Unsurprisingly, there is often clarification needed over the difference between a 'Brand Voice', and a 'Brand Tone'. The easiest way to describe it, is that the voice is consistent and unchanging, whereas the tone adjusts to particular messages dependent on the circumstances. Just as with an individual, a comedian needs to know when to be serious, and a politician needs to know when to lighten up the mood.

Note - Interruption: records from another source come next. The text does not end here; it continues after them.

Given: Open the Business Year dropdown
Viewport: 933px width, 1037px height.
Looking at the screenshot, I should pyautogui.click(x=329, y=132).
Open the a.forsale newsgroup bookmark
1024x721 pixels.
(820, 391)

This idea of 'Brand Tone' often seems to conflict with defining a tone within the Brand Voice, but by considering your default tone, you'll put yourself in good stead for building any future communications. Just be sure to triple check anything particularly sensitive to ensure you don't appear tone-deaf.

Defining Tone.

For tone, we can speak/write: personally, humbly, clinically, honestly, directly, or scientifically.  At Mäd, we choose a direct and honest route, showing what we do and how we do it. We've consciously chose to be transparent as we know we can help inspire success and betterment, and also business relations are built on trust, so it helps to be up-front about how we work.

Defining Character.

The character of our writing reflects our brand pyramid exercise succinctly, and this is a particularly fun aspect of a brand to establish. First we tell clients to close their eyes and imagine their brand was to be represented by a human. Imagine they're about to walk into the room with them now - how would they look? How would they sound?

The same then translates to how they would communicate in writing too.

Key characteristic starting points to consider would be professional, friendly, energetic, playful, warm, blunt, inspirational, or authoritative. At Mäd, our focus is on business, so we adopt a formal, professional language, with a hint of warmth to reflect our team.

Defining Language.

Appropriate language for a brand is key. For example, a brand selling boyband merchandise may define their audience as 8-18 year olds, and therefore if they used complex, heavy, and serious language, they may alienate their audience. Instead, they would most likely adopt a more simple and fun language choice.

At Mäd, we try to keep a nice balance. There are important industry jargon terms that it'd be remiss to dismiss, and we try to simplify the complex structures with a general awareness that over-simplifying is not always a good thing. We don't dumb down our writing, but we do take out whimsical language and team member personality that doesn't match the overall brand tone. With a mixed team of locals and internationals, we've got to be aware of language barriers from varied colloquialisms!

Defining Purpose.

Defining your purpose should arguably be the easiest thing to define. However, it's always worth making sure everyone is aligned. Setting out your brand aims in print is a good guideline to ensure all future copy follows suit.

We try to provide insight, to inform, to educate, and ultimately our case studies and expertise is partly why we don't need a sales team. Our Brand Voice leads to sales- but our writing purpose isn't primarily focused on trying to sell, it's just an excellent byproduct.

The "brand archetype" adopted from Carl Jung's Archetype personality theory, pairs goals with characters.

When defining purpose, consider whether you aim to: Entertain, Engage, Amplify, Enable, Inform, Sell, Educate, or simply Delight. Find the purpose for why your brand exists, and marry it up with a suitable voice.

Defining Style.

Finally, it's important to consider style. With the tone, character, language and purpose defined, there can still be much variance in the delivery. By style, we're talking about sentence length and paragraph composition, common grammar features or general structure.  

We don't shy away from long form content, and we don't feel inclined to write in lots of tiny digestible sentences designed for a mass market. However, we do try to break up paragraphs into engaging chunks, to create a more enjoyable reading experience and also allow for supporting infographics or bookmarks.  We also reflect the fact that thoughts don't come as singular blips, but instead flowing stems of information, which is why we lean on multiple commas within long sentences- this makes our information warmer and less clinical.

Long Form. - Mäd • Make It Happen.™
All of our longest insights collected in one place.

Fun brands may use lots of similes to paint vivid pictures, and innovative brands may use clever metaphors to let readers digest thoughts easier. Discuss the vision you have for the brand, and how you feel it can best be communicated through all that the brand does.

Closing remark.

Consistency is key.

We're in an age of brand authenticity being absolutely core to reputation. Represent the brand with complete transparency and if everyone involved backs the brand, your mission will shine through.